If you defend the arc, they penetrate and make. If you have a rim protector, they make shots in mid-range, a lost art in the NBA. (Watch that Houston - Portland series for clarification.) If the starters fall behind, they pull them. No player gets to take them out of the game with an 8-for-30 night because he's The Star. No player gets to conserve his energy for offense, because all five guys can score. Players come here and get better, more conditioned (especially Diaw and Mills), and overcome adversity. I'm thinking primarily of Splitter, posterized for the ages by James last year, stuffing Wade in one of a dozen Clinch Definition moments in tonight's game. And that guy's had his minutes go up and down at Popovich's whim, without pouting.

It's incredibly inspiring, really.

I don't root for the Spurs and never have; I'm a Sixers fan. But by watching this series, I don't have to put all of my hopes that the upcoming draft class has to have a Magic Duncan for my team to be good. Instead, they could find talent from all over the globe, coach them up, keep them together over the years, hire the right coach and spread the minutes to a bunch of useful role players. And absolutely run away with a championship.

That never used to work, and even when it seemed to, it was only in a power vacuum, until some new Jordan or Bryant or Shaq or James came along to end you with his star power. The Spurs have shown the world a better way to build a team, and a better way to play basketball; it's as if the Webber/Divac Kings had beaten the Shaq/Kobe Lakers. (These Spurs are much more mentally tough and better on defense than those Kings teams, of course.) And even if they fall apart with injuries or age or complacency next year, and even if Popovich and Duncan and Parker and Ginobili all decide to walk away, that should stick.

But honestly? I don't think they are going anywhere. If there's an easier situation to be a star player than what the Spurs have got going right now, I haven't seen it. No one seems to be looking for more numbers, chafing under Popovich, looking for endorsement deals, or in any way angry about any damned thing at all. Duncan, Parker and Ginobili might play 50 regular season games next year and be even more ready for the playoffs, with the club still holding a 2 or 3 seed.

You've got hot weather, you're the only team in town, you've got interesting teammates from all walks of life, and you play historically great and beautiful ball. Why would anyone want to leave this?
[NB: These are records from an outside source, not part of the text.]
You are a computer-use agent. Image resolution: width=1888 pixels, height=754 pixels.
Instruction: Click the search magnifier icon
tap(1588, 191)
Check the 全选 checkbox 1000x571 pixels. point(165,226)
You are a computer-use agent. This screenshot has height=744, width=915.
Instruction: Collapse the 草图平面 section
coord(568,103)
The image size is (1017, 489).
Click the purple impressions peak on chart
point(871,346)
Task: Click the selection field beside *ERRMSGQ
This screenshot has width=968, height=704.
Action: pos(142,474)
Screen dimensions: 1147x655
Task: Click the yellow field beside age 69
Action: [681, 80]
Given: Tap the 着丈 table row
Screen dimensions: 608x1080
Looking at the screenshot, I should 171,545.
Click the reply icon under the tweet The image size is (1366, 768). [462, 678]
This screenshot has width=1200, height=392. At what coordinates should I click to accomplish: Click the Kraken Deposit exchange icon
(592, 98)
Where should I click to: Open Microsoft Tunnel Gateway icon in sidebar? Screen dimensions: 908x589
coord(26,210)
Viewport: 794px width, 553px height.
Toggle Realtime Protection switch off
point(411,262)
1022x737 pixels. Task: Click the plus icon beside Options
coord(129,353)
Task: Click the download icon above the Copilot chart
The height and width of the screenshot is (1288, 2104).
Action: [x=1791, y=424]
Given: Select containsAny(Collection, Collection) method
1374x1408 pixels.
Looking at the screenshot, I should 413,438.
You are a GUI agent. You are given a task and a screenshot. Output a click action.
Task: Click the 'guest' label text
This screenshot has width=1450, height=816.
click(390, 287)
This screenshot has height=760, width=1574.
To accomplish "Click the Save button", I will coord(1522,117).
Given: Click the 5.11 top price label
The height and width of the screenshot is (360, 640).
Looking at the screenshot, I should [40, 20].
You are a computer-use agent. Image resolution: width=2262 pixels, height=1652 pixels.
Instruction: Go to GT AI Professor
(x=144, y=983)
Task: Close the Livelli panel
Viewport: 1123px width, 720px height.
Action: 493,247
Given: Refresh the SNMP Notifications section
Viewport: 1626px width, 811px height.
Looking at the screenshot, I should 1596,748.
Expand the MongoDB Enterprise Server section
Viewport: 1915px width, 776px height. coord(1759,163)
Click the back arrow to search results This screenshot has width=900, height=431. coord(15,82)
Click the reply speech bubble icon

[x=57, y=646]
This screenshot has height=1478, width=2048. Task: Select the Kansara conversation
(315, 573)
And more importantly, why would anyone want to make any other kind of team?

1 comment:

Snd_dsgnr said...

Really nice rundown man. I'm not a Spurs fan, I don't look back on game 6 of last years finals and immediately feel my blood pressure rise like I do when I think of the Giants-Ravens Super Bowl or UNC-Utah in the 1998 Final Four, but this is a pretty great illustration of why they're my favorite NBA team to watch.